____ Source data
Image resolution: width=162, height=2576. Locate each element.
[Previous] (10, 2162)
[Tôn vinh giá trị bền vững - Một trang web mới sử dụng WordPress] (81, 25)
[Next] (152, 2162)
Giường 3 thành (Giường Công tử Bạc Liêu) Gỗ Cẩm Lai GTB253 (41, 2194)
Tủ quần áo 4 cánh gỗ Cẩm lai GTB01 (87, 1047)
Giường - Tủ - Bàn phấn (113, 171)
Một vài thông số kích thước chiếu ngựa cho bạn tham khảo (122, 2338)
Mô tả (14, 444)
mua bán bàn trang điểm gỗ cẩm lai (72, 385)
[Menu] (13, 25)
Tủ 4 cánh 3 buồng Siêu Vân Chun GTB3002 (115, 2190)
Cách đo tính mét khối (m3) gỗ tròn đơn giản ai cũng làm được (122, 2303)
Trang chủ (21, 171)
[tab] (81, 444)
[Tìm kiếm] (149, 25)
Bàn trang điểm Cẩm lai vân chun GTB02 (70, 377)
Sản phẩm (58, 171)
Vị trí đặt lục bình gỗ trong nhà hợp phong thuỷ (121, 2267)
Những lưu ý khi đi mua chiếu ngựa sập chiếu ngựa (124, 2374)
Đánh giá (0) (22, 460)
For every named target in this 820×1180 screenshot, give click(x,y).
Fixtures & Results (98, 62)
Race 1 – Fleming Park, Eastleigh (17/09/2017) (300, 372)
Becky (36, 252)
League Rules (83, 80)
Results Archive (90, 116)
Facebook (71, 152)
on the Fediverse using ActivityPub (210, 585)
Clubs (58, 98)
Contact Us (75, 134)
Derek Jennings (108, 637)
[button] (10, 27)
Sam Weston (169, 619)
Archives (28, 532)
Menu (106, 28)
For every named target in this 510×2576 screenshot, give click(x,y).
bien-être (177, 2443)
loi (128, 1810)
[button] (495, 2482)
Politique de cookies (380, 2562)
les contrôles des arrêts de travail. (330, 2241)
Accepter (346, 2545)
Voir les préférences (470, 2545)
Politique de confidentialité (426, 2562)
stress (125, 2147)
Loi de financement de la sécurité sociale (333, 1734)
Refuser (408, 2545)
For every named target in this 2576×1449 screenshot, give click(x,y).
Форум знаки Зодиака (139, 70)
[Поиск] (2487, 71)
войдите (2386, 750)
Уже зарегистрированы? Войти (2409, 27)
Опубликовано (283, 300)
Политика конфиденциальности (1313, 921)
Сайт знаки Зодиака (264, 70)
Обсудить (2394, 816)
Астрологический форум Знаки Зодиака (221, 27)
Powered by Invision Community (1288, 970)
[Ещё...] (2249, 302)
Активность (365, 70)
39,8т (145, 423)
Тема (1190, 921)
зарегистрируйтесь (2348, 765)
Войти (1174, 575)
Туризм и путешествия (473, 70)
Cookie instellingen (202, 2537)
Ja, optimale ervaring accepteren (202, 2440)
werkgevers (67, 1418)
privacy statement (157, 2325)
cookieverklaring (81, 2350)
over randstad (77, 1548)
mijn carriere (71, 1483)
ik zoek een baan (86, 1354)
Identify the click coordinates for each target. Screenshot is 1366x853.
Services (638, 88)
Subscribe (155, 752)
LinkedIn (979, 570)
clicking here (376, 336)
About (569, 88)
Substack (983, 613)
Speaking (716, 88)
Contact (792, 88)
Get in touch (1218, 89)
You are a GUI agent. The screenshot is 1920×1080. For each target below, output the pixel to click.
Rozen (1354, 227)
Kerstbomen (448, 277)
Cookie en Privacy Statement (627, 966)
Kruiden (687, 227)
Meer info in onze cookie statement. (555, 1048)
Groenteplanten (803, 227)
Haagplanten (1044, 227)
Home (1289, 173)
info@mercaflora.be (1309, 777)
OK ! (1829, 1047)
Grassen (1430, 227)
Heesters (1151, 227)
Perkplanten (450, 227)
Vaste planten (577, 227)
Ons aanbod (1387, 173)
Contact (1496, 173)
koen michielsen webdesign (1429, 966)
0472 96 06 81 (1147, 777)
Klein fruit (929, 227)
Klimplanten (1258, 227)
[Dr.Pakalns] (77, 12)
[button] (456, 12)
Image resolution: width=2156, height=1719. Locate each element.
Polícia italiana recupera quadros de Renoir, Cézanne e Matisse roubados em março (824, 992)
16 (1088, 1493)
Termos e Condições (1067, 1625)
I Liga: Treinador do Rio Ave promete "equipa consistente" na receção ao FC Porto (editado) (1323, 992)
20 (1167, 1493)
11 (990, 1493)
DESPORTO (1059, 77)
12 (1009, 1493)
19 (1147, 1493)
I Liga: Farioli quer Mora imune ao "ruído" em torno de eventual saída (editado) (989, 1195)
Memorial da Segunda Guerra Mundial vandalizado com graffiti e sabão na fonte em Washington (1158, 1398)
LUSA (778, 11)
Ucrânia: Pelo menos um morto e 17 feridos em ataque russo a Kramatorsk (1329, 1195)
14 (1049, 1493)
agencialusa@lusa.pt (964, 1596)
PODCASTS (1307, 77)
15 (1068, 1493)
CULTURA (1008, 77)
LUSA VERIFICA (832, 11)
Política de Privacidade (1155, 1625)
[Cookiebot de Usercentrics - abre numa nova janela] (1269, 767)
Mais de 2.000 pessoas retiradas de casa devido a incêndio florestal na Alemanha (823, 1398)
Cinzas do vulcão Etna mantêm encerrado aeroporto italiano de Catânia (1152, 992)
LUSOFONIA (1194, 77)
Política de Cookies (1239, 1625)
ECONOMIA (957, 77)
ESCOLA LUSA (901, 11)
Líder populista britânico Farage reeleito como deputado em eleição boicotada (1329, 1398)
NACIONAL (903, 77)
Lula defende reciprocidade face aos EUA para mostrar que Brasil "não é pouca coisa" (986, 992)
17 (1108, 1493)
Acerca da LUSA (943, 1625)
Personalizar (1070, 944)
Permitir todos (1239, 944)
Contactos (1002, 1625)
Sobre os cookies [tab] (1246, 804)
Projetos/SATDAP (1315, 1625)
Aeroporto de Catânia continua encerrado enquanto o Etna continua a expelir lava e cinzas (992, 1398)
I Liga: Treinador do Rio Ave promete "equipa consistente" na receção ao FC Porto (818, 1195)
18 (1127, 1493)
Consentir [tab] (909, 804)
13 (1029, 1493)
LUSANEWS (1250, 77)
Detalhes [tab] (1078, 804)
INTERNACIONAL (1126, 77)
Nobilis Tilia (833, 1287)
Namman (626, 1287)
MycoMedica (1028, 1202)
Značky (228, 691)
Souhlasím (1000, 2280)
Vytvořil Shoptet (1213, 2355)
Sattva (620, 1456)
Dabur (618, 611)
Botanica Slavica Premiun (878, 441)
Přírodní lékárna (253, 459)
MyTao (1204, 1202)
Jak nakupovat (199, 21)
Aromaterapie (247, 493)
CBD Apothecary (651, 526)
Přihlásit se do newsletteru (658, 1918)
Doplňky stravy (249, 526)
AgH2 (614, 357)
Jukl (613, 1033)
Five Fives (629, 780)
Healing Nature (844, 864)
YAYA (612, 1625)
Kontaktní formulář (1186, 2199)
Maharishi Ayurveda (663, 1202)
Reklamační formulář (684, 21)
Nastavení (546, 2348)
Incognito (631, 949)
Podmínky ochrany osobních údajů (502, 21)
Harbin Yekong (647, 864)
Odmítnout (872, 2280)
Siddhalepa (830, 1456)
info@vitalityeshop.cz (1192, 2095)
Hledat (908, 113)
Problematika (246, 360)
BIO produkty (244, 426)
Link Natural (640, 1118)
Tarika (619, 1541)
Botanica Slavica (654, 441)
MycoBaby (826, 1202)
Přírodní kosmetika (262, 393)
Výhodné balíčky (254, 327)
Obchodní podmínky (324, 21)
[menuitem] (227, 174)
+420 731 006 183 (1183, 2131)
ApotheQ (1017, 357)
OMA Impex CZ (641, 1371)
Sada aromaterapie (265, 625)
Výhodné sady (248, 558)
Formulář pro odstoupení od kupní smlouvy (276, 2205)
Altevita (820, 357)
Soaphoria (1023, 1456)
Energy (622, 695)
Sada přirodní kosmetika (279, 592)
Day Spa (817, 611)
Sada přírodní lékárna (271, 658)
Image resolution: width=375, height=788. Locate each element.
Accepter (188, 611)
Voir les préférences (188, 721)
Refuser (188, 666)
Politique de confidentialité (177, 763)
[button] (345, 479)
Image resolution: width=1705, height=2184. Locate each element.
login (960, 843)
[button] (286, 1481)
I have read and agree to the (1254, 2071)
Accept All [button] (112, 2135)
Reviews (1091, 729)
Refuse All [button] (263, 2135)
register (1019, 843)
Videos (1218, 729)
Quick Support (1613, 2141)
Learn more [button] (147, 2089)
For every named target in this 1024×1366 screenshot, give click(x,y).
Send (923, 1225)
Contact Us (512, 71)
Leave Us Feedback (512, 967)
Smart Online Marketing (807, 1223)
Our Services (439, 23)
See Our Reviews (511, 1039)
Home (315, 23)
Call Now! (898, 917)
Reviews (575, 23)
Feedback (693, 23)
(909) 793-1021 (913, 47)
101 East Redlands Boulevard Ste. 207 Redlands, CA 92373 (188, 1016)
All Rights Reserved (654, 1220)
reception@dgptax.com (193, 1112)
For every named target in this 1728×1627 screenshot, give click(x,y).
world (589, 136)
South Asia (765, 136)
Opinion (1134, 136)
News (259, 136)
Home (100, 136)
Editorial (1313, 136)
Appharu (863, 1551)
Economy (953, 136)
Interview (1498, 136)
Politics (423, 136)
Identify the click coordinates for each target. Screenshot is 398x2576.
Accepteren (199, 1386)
________
** Your instructions **
Output, from the data above, the lines from the line with "(editado) (1323, 992)" to the line with "I Liga: Farioli" exactly as they stand, both ends included and nothing else.

** Answer **
I Liga: Treinador do Rio Ave promete "equipa consistente" na receção ao FC Porto (editado) (1323, 992)
20 (1167, 1493)
11 (990, 1493)
DESPORTO (1059, 77)
12 (1009, 1493)
19 (1147, 1493)
I Liga: Farioli quer Mora imune ao "ruído" em torno de eventual saída (editado) (989, 1195)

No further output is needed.